Look below for the lines from the one with "Take a listing snapshot with the camera icon" to the one with "Viewport: 1257px width, 575px height.", and copy exactly those lines, both ends included.

**GIVEN DATA**

*** Block opens ***

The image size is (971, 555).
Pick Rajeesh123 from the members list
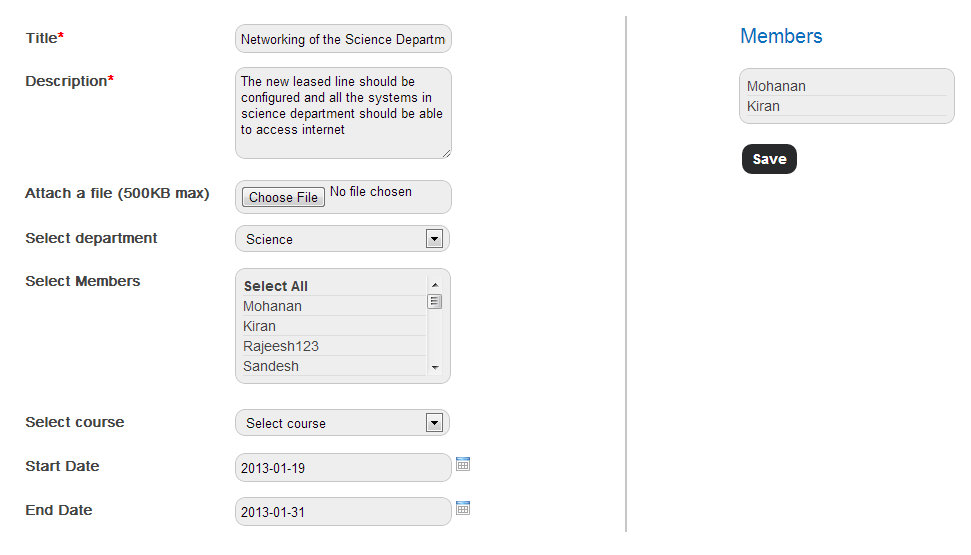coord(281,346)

*** Block closes ***
*** Block opens ***

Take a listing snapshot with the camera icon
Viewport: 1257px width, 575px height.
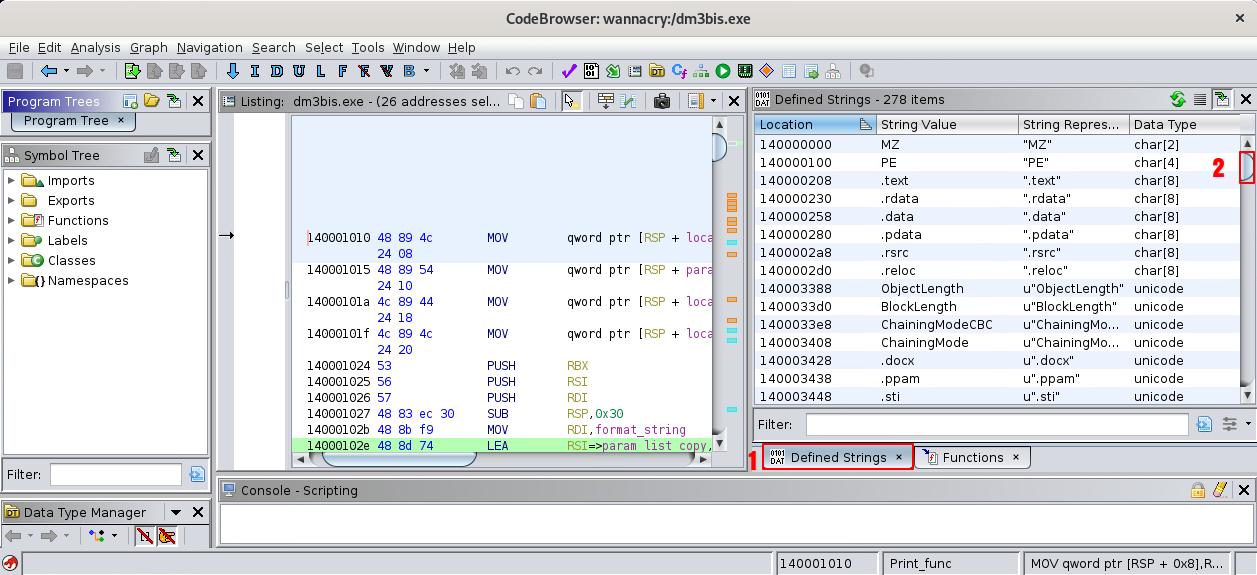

*** Block closes ***
*** Block opens ***

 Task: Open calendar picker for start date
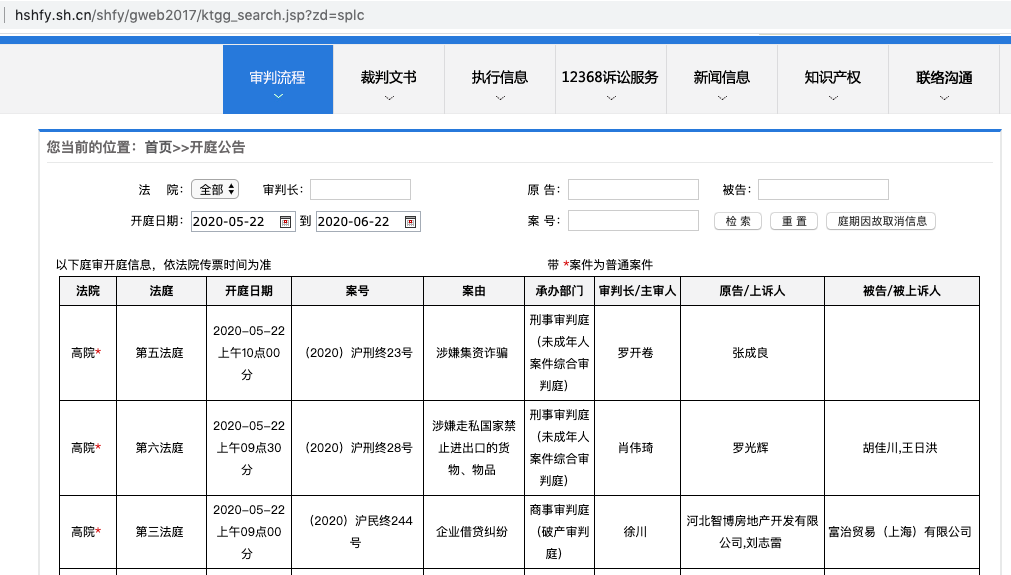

*** Block closes ***

**EXPECTED ANSWER**
Take a listing snapshot with the camera icon
Viewport: 1257px width, 575px height.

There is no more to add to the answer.